Un étang piscicole (Ph:AquaDeD ONG)
Dans les départements du Zou, du Mono et du Couffo,au Bénin, la pisciculture change de visage. Depuis le 2 juin 2025, le projet « Valorisation des pratiques agroécologiques pour la durabilité des élevages piscicoles » (PADEP-Bénin) s’emploie à démontrer qu’une production de poissons à faible niveau d’intrants, adossée aux ressources locales, peut être à la fois économiquement viable, socialement inclusive et écologiquement soutenable.
Porté par l’ONG béninoise Aquaculture et Développement Durable (AquaDeD), avec l’appui de l’Agence française de développement (AFD), le programme s’inscrit dans une ambition plus large. C’est celui d’accompagner la transition agroécologique et renforcer la sécurité alimentaire dans un contexte de dérèglement climatique.
Réponse à une alternative à bout de souffle
Au Bénin, les initiateurs du projet ont observé que la pression sur les ressources halieutiques naturelles s’est accentuée au fil des ans, sous l’effet conjugué de la surexploitation et de la dégradation des écosystèmes aquatiques. Pour eux, la pisciculture apparaît dès lors comme une alternative crédible pour répondre à la demande croissante en protéines animales.
A ce sujet, notent-t-ils, les modèles de production longtemps promus sont fortement dépendants d’aliments industriels et d’intrants importés. Ce qui, de par leur analyse, engendre des coûts élevés, des marges faibles pour les producteurs, et des prix souvent inaccessibles pour les ménages les plus modestes.
« Or, des modèles de pisciculture à faible niveau d’intrants, basés sur la valorisation des ressources locales et naturelles, font de plus en plus leurs preuves », souligne-t-on au sein d’AquaDeD. C’est précisément sur ce créneau que se positionne le PADEP-Bénin, lancé pour une durée de trois ans, jusqu’au 2 juin 2028.
En filigrane, le projet s’inscrit dans la poursuite de l’Objectif de développement durable n°2, dit « Faim zéro », qui vise à éradiquer la faim et la malnutrition par la promotion de systèmes de production alimentaires durables et résilients. En soutenant une pisciculture accessible, respectueuse de l’environnement et génératrice de revenus, l’AFD et ses partenaires entendent démontrer que la transition agroécologique peut aussi être un levier de justice sociale et de souveraineté alimentaire.
300 exploitations familiales ciblées
Le projet cible 300 exploitations agricoles familiales, 10 groupements ou coopératives de producteurs et 50 mareyeuses, actrices clés de la transformation et de la commercialisation du poisson. L’approche se veut participative et sensible au genre, afin d’améliorer durablement la production de poissons issus de la pisciculture agroécologique, tout en garantissant un prix compétitif et accessible aux ménages à faible pouvoir d’achat.

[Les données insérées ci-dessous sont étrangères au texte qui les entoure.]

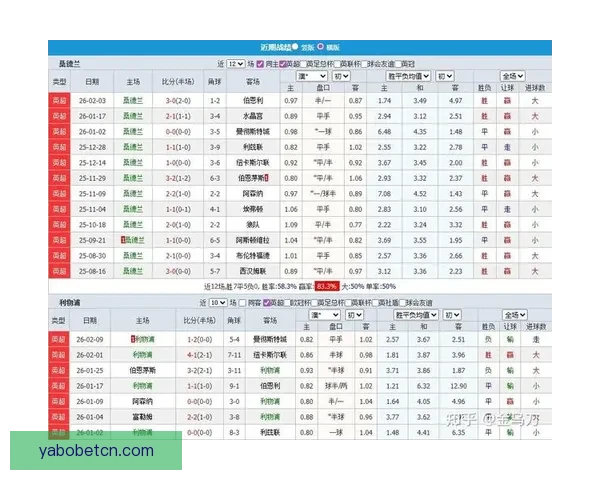
Task: Click the 英超 badge in 26-01-25 row
Action: (60, 370)

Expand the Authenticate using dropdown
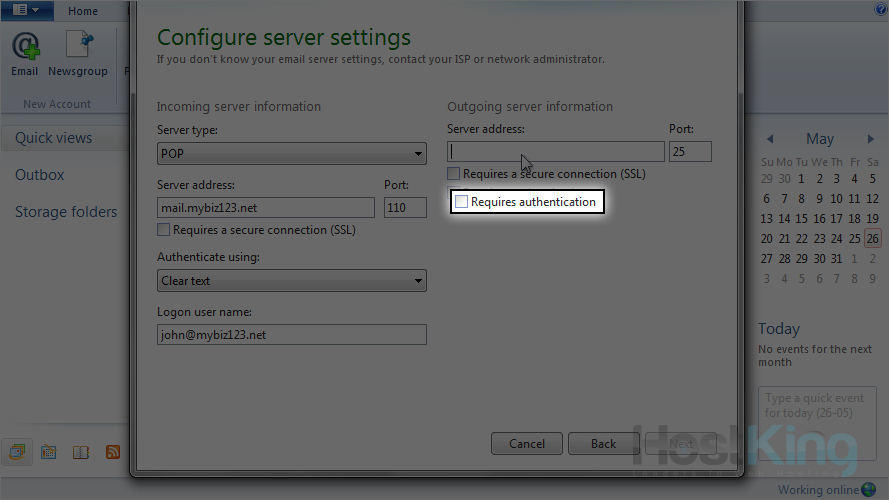[292, 281]
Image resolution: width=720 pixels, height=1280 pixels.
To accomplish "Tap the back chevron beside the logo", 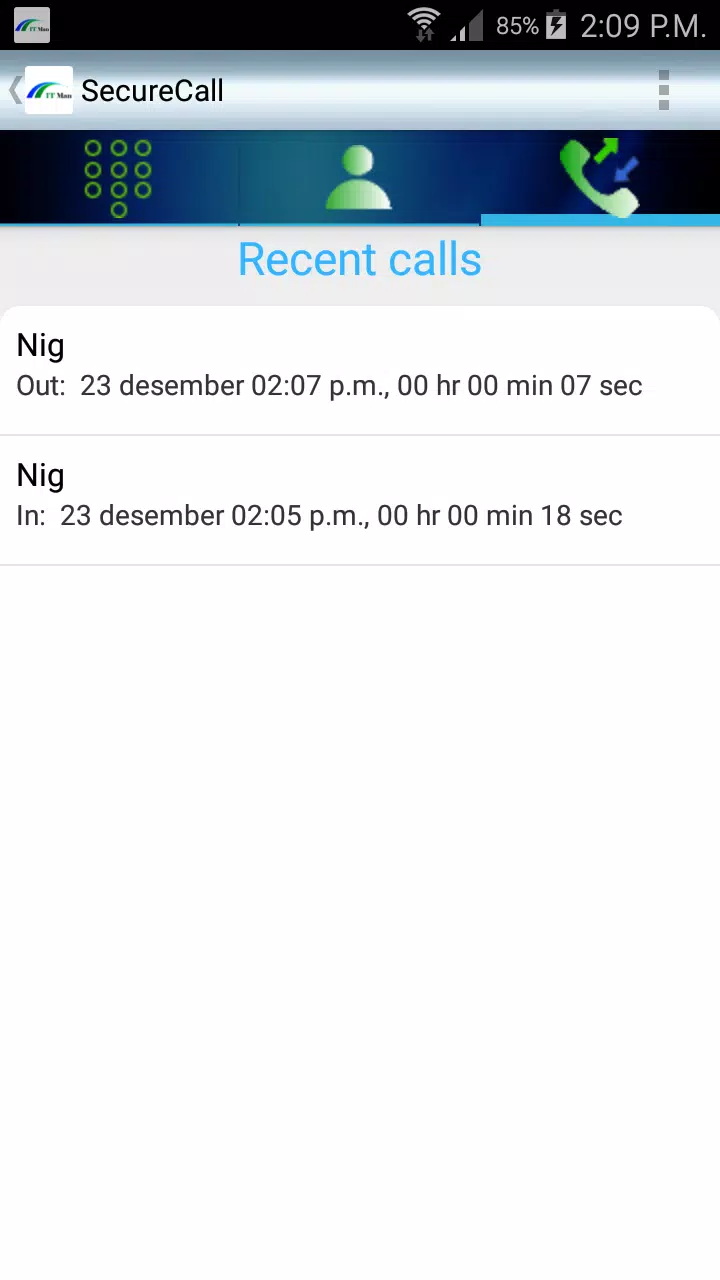I will pyautogui.click(x=14, y=90).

Concrètement, il s’agit de diffuser des pratiques reposant sur l’intégration agriculture-pisciculture, l’utilisation d’aliments produits localement, la fertilisation organique des étangs et une meilleure gestion de l’eau et des écosystèmes. Autant de leviers qui permettent de réduire les coûts de production, de limiter l’empreinte environnementale et d’accroître la résilience des exploitations face aux chocs climatiques.
À l’issue du projet, les 300 exploitations agricoles familiales cibles devraient pratiquer une pisciculture agroécologique, pour une production estimée à 45 tonnes de poissons par an. Au-delà des volumes, le PADEP-Bénin ambitionne de transformer la chaîne de valeur à travers l’amélioration des circuits de commercialisation, la mise en réseau des acteurs, la structuration professionnelle et une capacité accrue à défendre leurs intérêts économiques.